- [Task to carry out]: Rewrite the listing starting at the line that contains "Click the COSMINA logo text" and ending at the line that contains "click(x=189, y=194)", with "heading" replaced by "title" and everything else kept the same. Leave the pictures out of your answer.

- [Input data]:
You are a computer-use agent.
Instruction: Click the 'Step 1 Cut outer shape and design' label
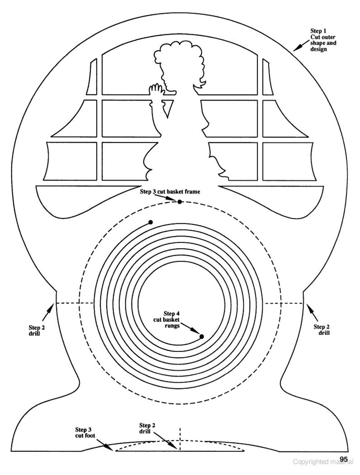tap(323, 40)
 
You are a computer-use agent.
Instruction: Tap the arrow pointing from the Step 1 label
tap(301, 46)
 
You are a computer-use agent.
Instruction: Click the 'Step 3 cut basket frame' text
tap(170, 191)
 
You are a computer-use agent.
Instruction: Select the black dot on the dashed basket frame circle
tap(180, 202)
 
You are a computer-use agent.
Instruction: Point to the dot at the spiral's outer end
tap(151, 223)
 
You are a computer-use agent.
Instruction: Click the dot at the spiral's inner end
tap(202, 336)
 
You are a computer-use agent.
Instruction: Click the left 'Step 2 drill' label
tap(37, 330)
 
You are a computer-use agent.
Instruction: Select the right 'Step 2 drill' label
tap(322, 329)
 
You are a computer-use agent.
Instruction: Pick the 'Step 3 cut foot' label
tap(85, 432)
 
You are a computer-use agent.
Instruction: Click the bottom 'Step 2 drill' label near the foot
tap(147, 428)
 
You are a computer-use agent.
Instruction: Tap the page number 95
tap(344, 459)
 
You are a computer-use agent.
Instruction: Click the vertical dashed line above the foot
tap(180, 439)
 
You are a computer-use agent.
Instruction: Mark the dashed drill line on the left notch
tap(74, 303)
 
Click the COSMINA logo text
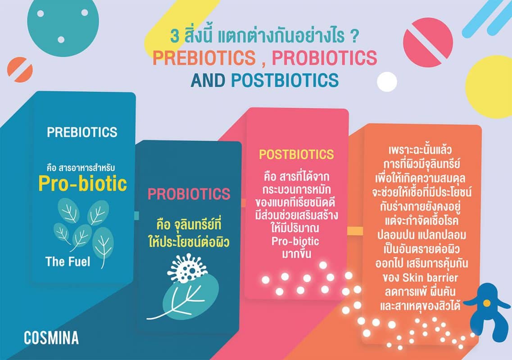click(x=51, y=338)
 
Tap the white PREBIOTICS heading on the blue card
click(x=82, y=132)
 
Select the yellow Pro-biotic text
click(x=82, y=183)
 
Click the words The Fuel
click(x=68, y=261)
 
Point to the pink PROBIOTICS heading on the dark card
click(x=189, y=194)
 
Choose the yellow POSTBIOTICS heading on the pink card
click(x=296, y=154)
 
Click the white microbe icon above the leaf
click(x=187, y=268)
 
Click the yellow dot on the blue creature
click(x=486, y=303)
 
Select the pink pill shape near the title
click(x=428, y=42)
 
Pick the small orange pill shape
click(x=20, y=69)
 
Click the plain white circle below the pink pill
click(x=387, y=81)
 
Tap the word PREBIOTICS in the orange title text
click(x=204, y=58)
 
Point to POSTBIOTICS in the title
click(x=285, y=80)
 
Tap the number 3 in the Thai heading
click(x=175, y=36)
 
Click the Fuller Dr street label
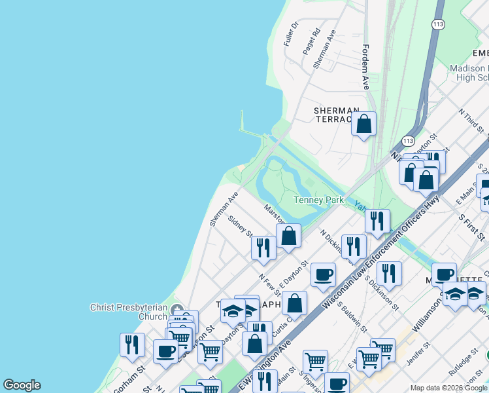[290, 33]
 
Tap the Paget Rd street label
[311, 41]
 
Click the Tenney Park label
[319, 200]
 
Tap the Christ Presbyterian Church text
[129, 312]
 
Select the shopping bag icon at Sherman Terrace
[364, 122]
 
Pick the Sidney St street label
[241, 224]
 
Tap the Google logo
[22, 385]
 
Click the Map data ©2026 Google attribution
[448, 388]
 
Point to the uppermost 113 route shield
[438, 24]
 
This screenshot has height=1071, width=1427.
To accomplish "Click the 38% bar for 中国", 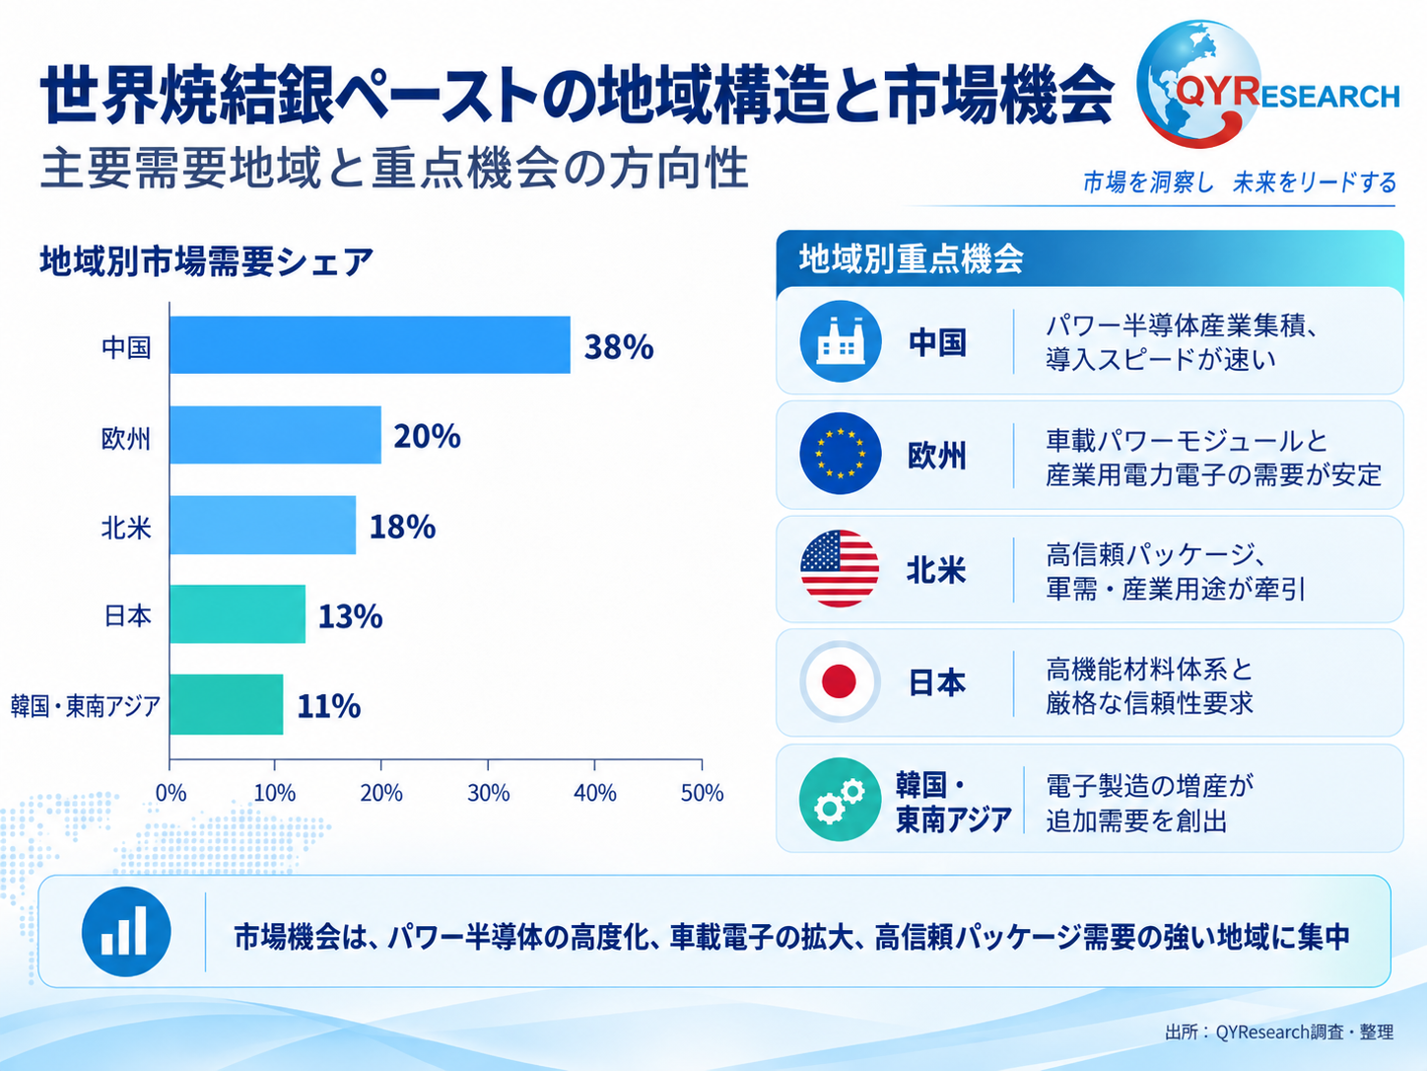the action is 370,345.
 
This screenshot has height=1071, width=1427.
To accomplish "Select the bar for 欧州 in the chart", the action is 276,435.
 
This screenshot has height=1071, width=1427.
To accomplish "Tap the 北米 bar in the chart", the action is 263,525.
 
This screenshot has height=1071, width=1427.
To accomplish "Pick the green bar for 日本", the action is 238,613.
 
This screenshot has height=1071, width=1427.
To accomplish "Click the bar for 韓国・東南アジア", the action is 227,704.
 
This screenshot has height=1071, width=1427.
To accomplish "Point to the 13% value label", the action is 351,616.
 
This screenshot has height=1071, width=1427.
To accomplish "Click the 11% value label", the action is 329,706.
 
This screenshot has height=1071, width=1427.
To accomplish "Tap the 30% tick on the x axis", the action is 488,793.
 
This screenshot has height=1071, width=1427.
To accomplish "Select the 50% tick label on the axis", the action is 702,793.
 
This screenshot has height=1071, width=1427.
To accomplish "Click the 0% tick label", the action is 170,793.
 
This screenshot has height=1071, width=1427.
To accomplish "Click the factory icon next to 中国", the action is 841,341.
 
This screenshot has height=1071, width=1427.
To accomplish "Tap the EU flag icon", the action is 841,454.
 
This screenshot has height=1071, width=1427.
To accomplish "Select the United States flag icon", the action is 840,568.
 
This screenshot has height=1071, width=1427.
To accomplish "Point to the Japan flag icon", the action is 840,681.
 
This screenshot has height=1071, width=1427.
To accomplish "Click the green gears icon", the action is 840,799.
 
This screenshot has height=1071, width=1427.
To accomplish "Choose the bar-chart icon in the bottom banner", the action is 126,932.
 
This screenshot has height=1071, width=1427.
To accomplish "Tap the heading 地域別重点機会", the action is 911,258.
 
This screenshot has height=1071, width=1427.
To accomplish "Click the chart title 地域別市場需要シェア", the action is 207,261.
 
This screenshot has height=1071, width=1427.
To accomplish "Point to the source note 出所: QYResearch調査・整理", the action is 1279,1032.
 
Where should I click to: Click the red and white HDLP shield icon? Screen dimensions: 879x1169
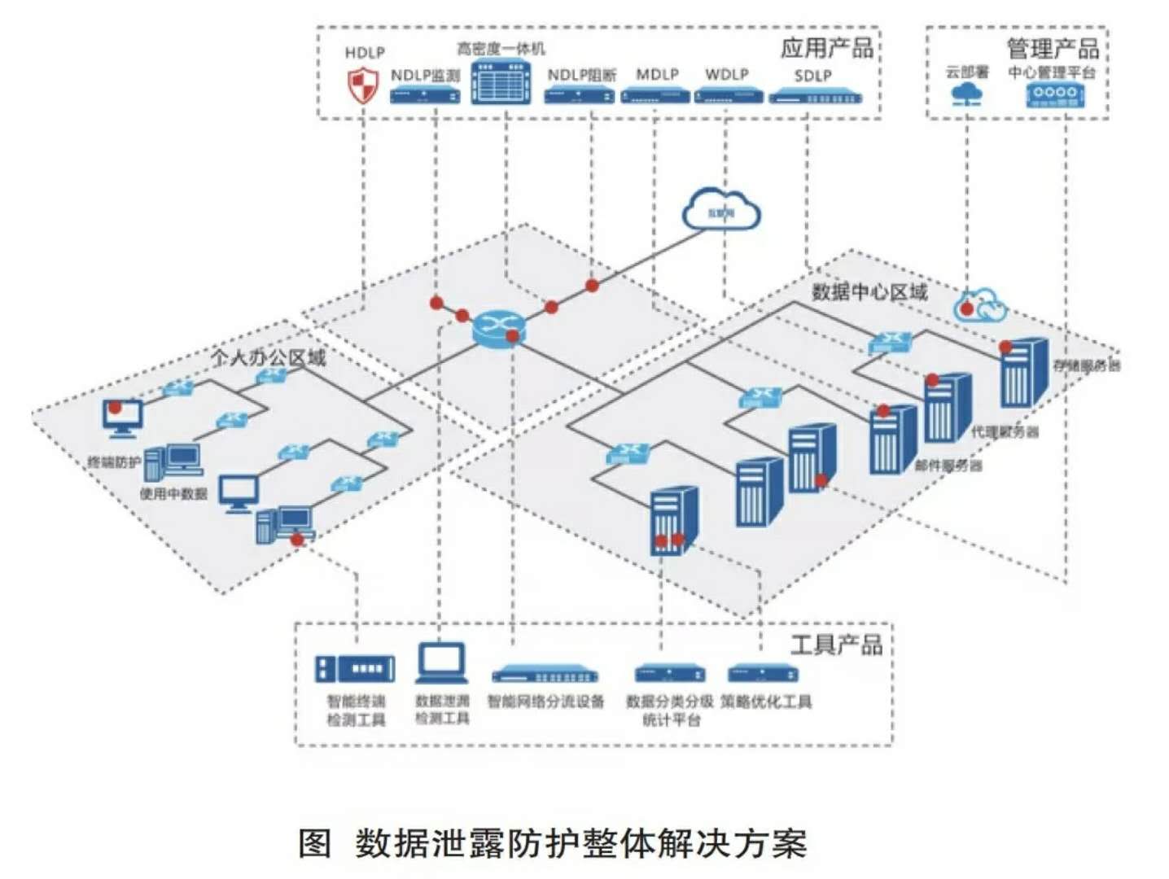(363, 85)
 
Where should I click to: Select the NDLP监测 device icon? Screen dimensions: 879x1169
(424, 95)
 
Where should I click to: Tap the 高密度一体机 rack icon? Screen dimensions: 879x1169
(501, 81)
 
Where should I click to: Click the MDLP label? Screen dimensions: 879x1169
(657, 74)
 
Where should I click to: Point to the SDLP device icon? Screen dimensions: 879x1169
(814, 98)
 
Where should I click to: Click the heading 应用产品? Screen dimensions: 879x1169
(826, 48)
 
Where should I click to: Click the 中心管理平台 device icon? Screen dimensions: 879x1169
(1055, 94)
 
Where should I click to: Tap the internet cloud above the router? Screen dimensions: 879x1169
(721, 210)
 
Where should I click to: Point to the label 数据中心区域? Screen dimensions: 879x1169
(869, 292)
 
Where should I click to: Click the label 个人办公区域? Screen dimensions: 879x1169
(268, 356)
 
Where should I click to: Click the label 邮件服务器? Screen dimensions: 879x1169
(948, 466)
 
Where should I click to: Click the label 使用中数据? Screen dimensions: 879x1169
(173, 493)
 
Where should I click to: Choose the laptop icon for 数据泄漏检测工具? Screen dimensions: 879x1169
(442, 663)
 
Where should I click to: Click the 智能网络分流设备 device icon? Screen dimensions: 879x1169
(545, 675)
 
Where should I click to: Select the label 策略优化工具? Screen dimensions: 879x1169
(765, 701)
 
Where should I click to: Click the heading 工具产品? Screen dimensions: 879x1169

- [Exercise response]:
Click the COSMINA logo text
click(x=51, y=338)
 
Tap the white PREBIOTICS title on the blue card
click(x=82, y=132)
 
Select the yellow Pro-biotic text
click(x=82, y=183)
 
Click the words The Fuel
click(x=68, y=261)
 
Point to the pink PROBIOTICS title on the dark card
click(x=189, y=194)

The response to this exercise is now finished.